## Problem:
Copy, exactly and without additions, every line in the records below from the one holding "You are a computer-use" through the one holding "Instruction: Open Payment Methods settings", both ends included.

## Record excerpts:

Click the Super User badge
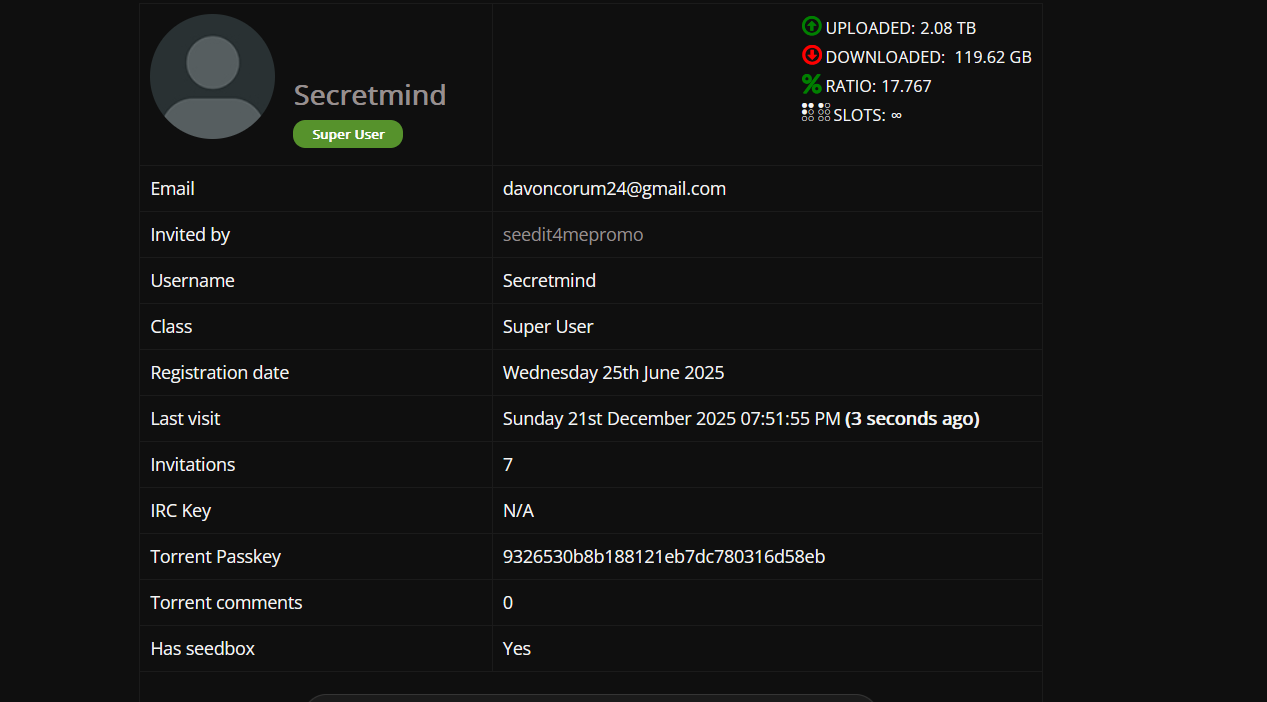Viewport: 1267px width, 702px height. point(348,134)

--

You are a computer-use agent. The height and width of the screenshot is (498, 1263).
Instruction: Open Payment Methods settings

* * *

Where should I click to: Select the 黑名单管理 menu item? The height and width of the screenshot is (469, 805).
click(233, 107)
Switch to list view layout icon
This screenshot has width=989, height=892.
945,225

## Written answer:
You are a computer-use agent. The height and width of the screenshot is (498, 1263).
Instruction: Open Payment Methods settings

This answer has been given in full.